The call of the heart must be followed if one is to find his true purpose and meaning. Ok, I get it: do what your heart tells you. But what does this really mean? There are two types of will. The first type of will is completely natural. For example, it is natural to want to play or have rest after working, to want to have children, to eat, to sleep, to drink water, to breathe, to want exercise or rest. Suffice it to say that all the things animals do are natural and good. The list goes on but I will stop here so as not to fatigue myself with discovering new examples of the natural will; suffice it to say that these things are natural and good. The second kind of will is unnatural and is in response to fear and the opposition of the world. When a person, place or thing tries to stop you from attaining what the heart needs by way of natural desire there is an unnatural response. Sometimes, it is my very own self that is my biggest enemy. My response, by way of fear, includes doing things to excess or depriving myself or acting against custom. For example, it is natural to eat but not too much. It is natural to make love, but not out of place. It is natural to sleep but not too much. And the list goes on and on. This unnatural will propels me from my on liberated heart and seeks to imprison me to the will of others and drive me further from my own heart. When my natural needs are denied, I begin to go to extremes to reassert myself and often become my own worst enemy. Like a dog chasing after his own tail, I attempt to get back what has been lost, because I failed to get what my heart needed. Yet, through my insanity, I respond to not getting what I need by acting against my needs! I somehow think that doing what is against my cause will give me relief and liberation. Yet, I’m repeatedly frustrated when I do not get the desired result. Driven, as if by a tempest, further from home I begin to grieve and become bitter. Isn’t it completely insane to act against the heart and expect emancipation? Was I not myself the captain that steered the ship astray, or was it that stormy sea, the enemy of the wanderer, that gave me this death blow?

Furthermore, when I try to control and demand lordship I am put further and further from what I desire. When I surrender and give up my need to control and be lord over the universe- which wasn’t working too well- I suddenly get exactly what I want. Except now I don’t care a fig if I have the whole world or not, because I am happy and content with enough. It is when I demand lordship that I give up my claim. By asking for only what I need I gain far more than that but when I ask for more than I need I receive far less than what is necessary. The reason? The heart asks for very little, and yet it receives abundantly more than what it needs when it is well heard.

Consider a good father who gives a gift to his son. The son goes out to work on the father’s farm.

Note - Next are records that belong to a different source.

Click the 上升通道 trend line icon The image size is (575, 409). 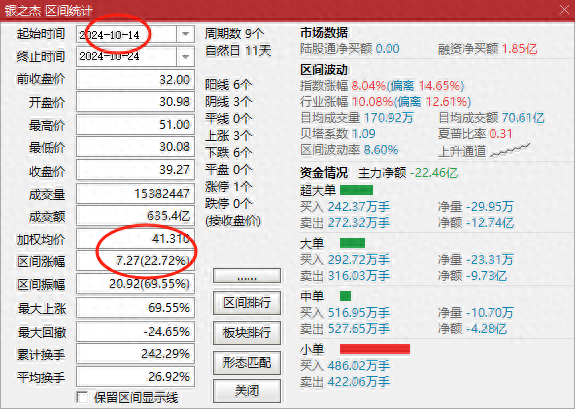pos(510,150)
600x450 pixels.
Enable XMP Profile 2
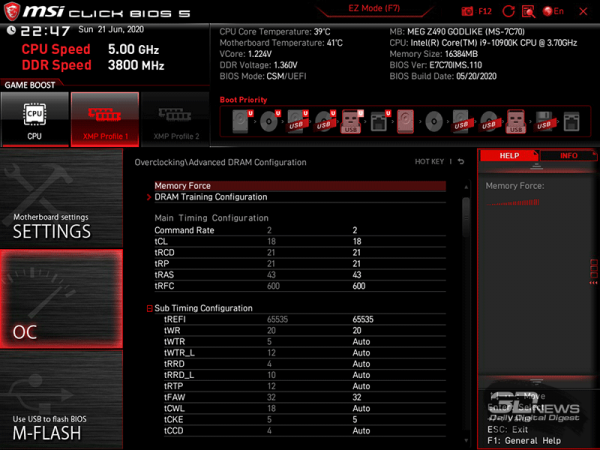tap(175, 119)
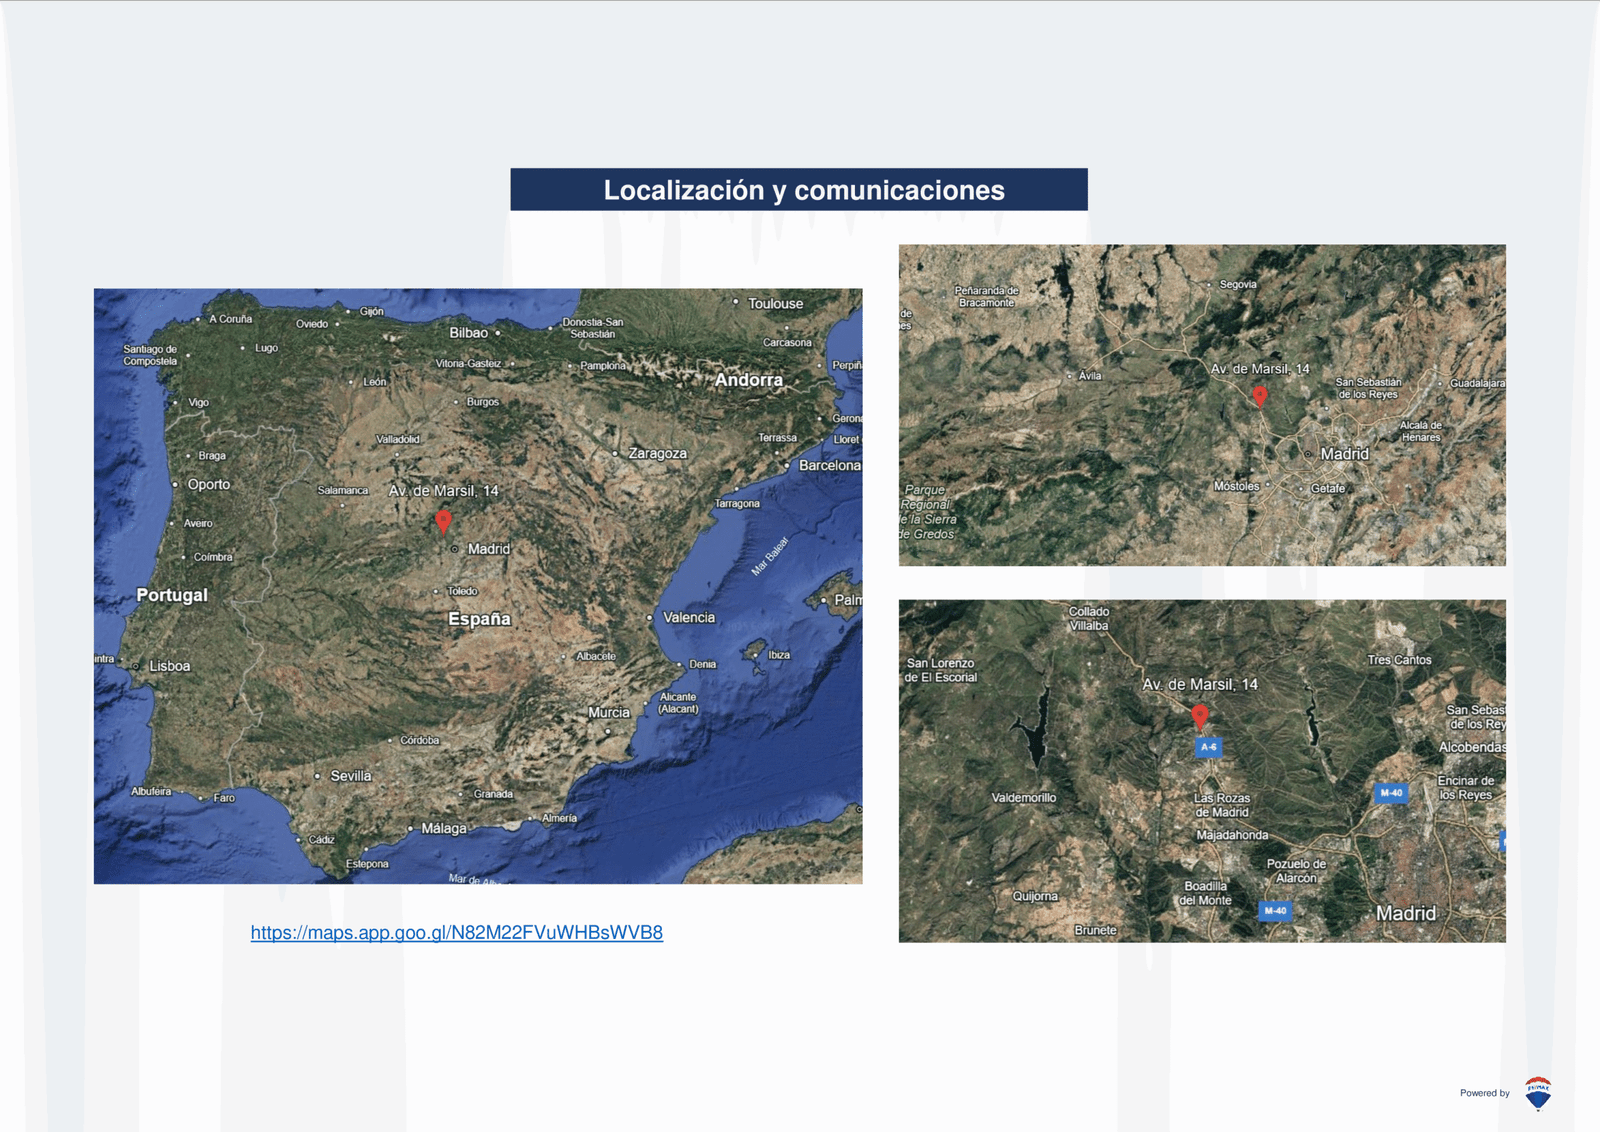Screen dimensions: 1600x1132
Task: Click the M-40 badge below Boadilla del Monte
Action: [1275, 911]
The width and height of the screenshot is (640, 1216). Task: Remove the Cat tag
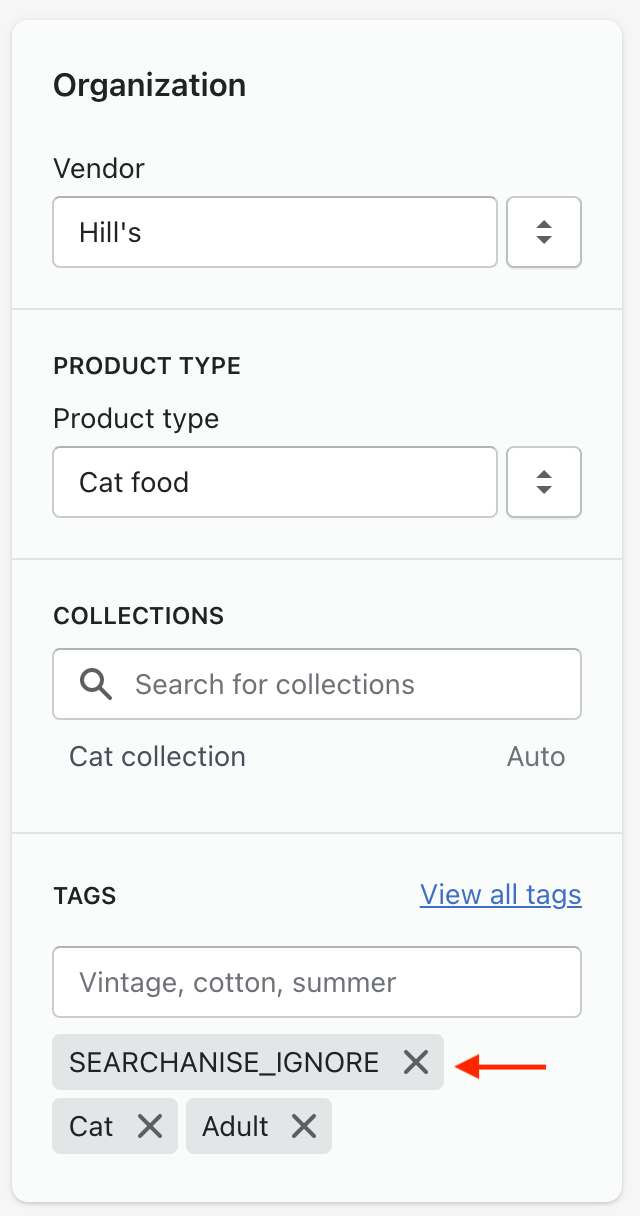[x=150, y=1126]
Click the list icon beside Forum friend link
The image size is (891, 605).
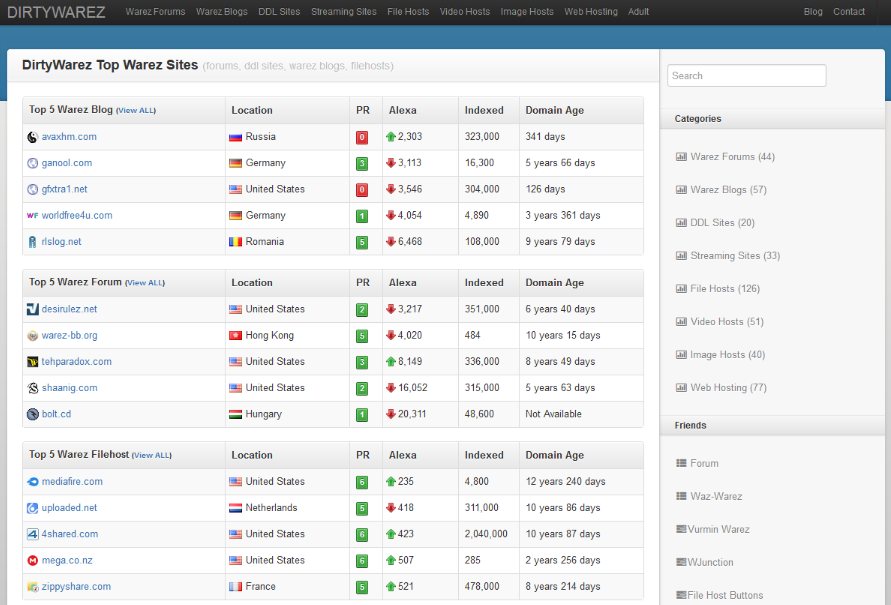pos(681,463)
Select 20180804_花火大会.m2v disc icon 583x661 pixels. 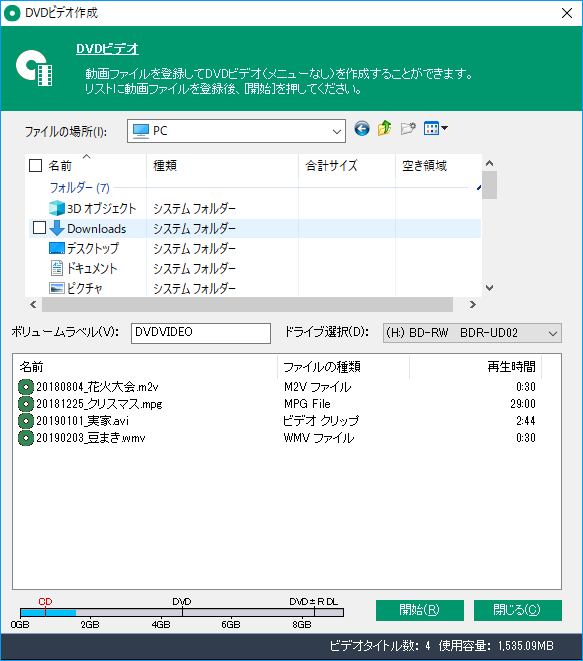[x=26, y=387]
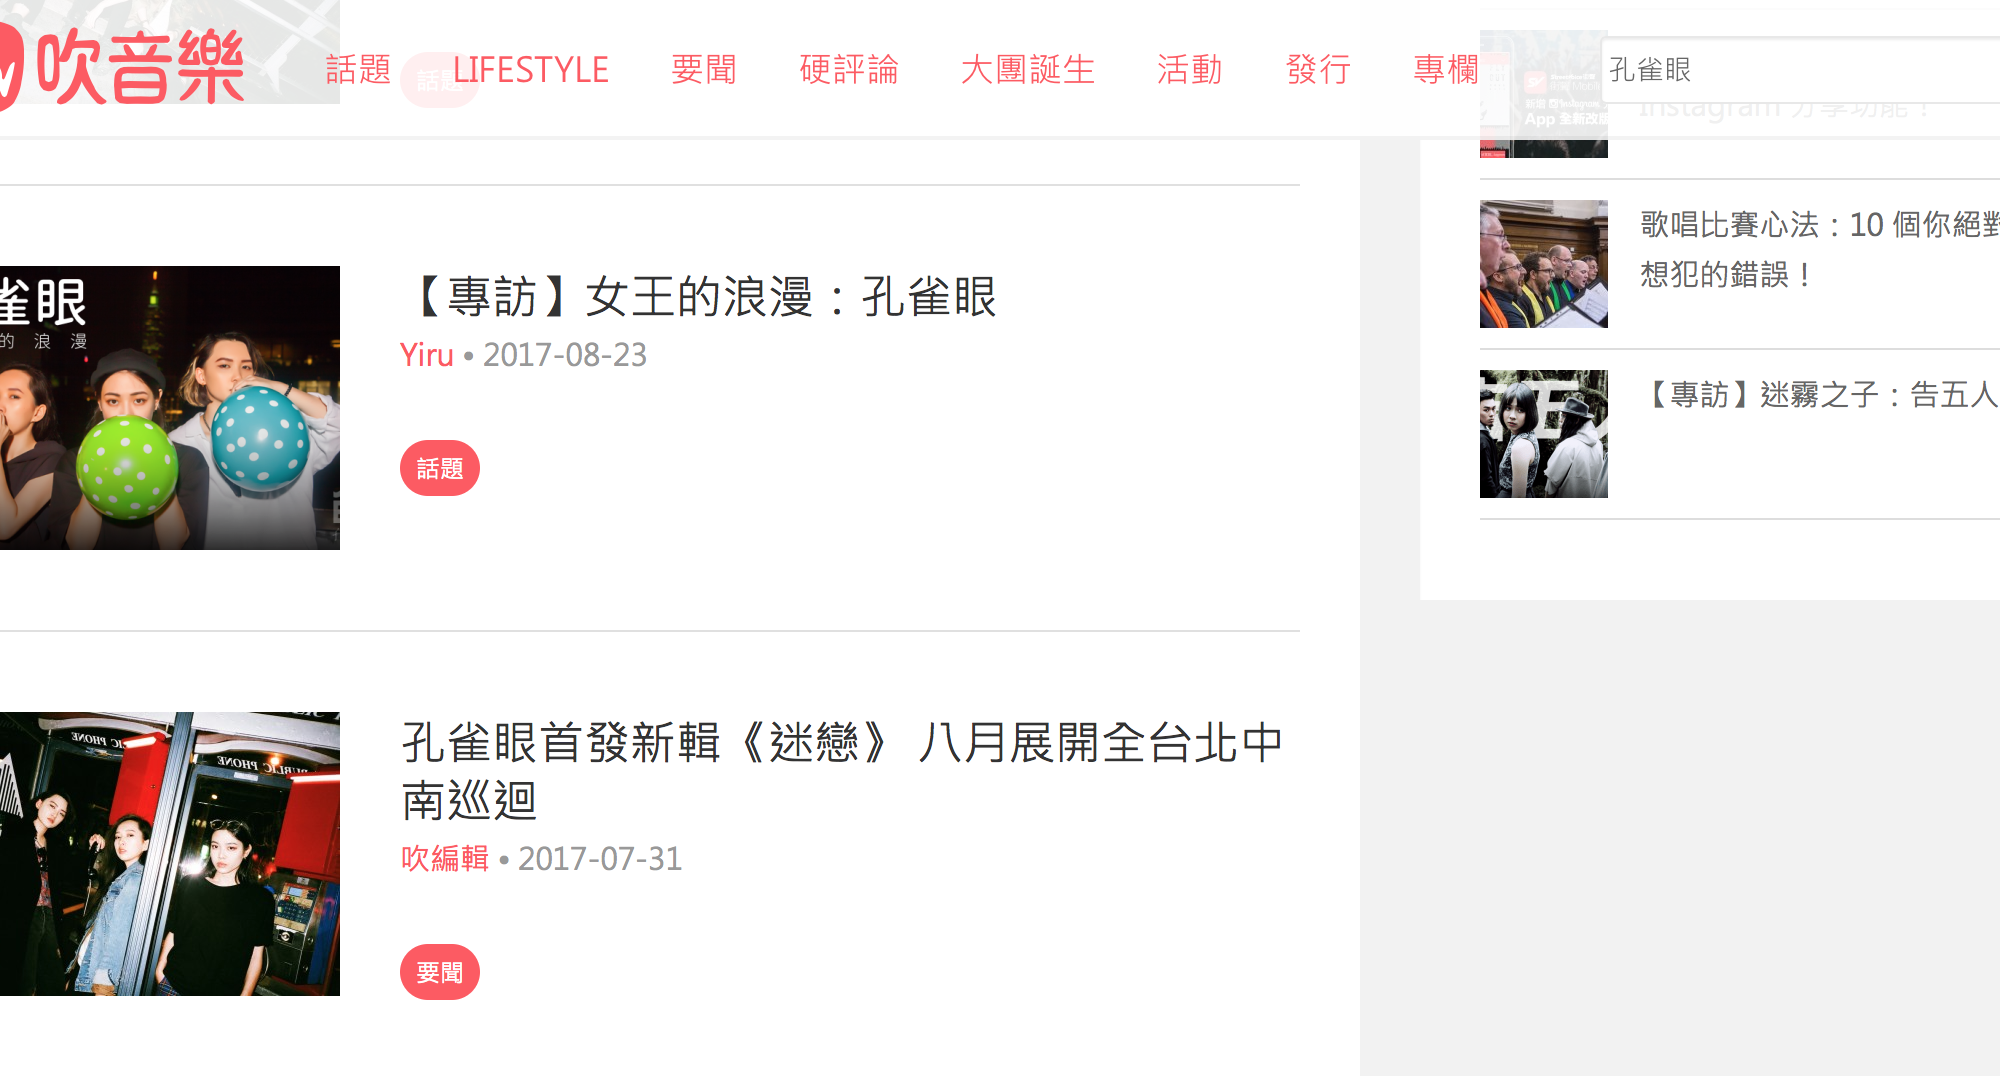Open sidebar article 歌唱比賽心法
The height and width of the screenshot is (1076, 2000).
(1819, 249)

He has performed all the tasks splendidly and with so much vigor that he still has half the day to relax. When he returns he asks for nothing in return because he considers it his duty to have done what he did. Wouldn’t it by right for the father, who has seen his son act so nobly, to reward him better than the son who did less than what was asked of him or did not do anything at all? Yet often, by way of flattery and baseness, the good doers of deeds are given less than their lot because they are too noble to ask for anything in return. They suffer their enemies too willingly and do not speak out.

It is truly the death of chivalry and courtesy on earth when accountants and merchants, who count their gains by the piles of gold in their caves, govern in place of people of noble heart, good deeds and virtue. And what has become of charity? Little is it found when the rich seek only their own gain. Those who seek only their own gain, without a care for honor, should expect loss and shame while those who seek the gain of their companions often find themselves heavily supplied with both wealth and honor. Wouldn’t it be reasonable to give the man money who puts it to good use? And if those who covet are content with great wealth than they must also be content without companionship and bear this heavy yoke unless they call upon lady generosity to liberate them, for the man with great wealth is truly a slave bound in servitude to Mammon.